Understandably, not everyone is keen. This isn’t lost on BMW design boss Domagoj Dukec, who told Car Throttle sister publication Auto Express that he was “not surprised” by the mixed reaction. Senior vice president of design Adrian van Hooydonk meanwhile described some of the social media commentary aimed at some BMW styling elements as “brutal”.
Dukec remains undeterred, however. “For some customers, if you want to reach them, you have to stand out,” he said, adding, “But you can’t make a design that pleases everyone.”
According to Dukec, the flak BMW has come under for its gigantic grilles won’t make it change course. “We will showcase BMW as a progressive and pioneering brand that will always try to combine some sort of paradigm - such as sportiness and elegance,” he said.
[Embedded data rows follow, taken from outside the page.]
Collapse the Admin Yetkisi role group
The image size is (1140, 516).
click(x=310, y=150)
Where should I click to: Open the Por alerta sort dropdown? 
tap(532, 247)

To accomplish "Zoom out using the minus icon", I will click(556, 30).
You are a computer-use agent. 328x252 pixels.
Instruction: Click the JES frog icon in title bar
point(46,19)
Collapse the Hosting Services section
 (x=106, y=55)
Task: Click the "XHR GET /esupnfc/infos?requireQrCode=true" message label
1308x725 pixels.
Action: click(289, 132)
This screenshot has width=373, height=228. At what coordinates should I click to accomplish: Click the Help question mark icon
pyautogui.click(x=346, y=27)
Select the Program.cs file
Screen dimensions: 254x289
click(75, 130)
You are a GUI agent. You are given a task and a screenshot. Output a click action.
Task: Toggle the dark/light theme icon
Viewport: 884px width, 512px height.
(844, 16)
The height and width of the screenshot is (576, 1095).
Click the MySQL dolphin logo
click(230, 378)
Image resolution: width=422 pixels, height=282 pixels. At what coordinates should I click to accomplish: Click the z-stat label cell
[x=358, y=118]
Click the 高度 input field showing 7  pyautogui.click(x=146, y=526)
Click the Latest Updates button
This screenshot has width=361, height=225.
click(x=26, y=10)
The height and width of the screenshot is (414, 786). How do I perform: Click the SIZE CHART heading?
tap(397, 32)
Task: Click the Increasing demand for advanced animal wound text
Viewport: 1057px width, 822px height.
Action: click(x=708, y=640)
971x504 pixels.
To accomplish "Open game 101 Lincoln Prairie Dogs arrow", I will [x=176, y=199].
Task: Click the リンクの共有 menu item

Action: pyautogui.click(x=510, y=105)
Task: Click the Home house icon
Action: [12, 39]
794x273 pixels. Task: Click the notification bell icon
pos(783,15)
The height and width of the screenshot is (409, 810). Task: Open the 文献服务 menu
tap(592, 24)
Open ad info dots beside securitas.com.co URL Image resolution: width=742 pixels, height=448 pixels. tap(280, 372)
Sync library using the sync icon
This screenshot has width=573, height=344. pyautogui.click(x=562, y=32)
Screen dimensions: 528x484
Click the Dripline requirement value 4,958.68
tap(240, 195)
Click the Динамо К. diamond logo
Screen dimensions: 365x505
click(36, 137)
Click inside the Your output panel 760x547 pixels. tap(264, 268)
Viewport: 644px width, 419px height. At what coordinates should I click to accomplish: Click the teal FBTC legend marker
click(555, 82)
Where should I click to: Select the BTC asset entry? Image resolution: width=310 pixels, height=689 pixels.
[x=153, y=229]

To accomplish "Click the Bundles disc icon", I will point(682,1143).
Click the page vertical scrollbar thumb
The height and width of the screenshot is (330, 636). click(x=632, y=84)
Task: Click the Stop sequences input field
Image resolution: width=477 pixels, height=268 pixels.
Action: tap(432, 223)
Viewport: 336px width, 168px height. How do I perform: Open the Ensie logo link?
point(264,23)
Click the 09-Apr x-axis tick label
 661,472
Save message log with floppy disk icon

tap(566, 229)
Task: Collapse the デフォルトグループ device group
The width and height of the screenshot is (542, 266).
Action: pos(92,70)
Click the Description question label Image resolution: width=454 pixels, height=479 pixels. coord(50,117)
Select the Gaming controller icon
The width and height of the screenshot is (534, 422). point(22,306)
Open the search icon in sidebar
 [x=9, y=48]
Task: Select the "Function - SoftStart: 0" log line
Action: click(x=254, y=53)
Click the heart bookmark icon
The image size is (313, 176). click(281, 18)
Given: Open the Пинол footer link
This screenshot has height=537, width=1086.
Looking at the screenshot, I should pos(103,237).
Van Hooydonk also pointed out that those complaining about the cars aren’t necessarily buyers, but regardless, the feedback is taken into account. “We look and analyse the data, where does it come from? Is it loved? Which market did it come from? Social media is analysed as well, but we don’t know if there are real customers behind those comments but we know they are real voices so we listen,” he said.
Dukec and van Hooydonk are the latest in a growing group of BMW execs to have tackled the subject of the company’s controversial styling treatments. A few months ago, head of exterior design Christopher Weil said that he was OK with buyers customising the looks of the 4-series, including the kidney grilles.
He told Car Advice that the justification for the 4-series’ bold looks was down to wanting to make the car “more expressive, more progressive and also more elegant than the 3-series.”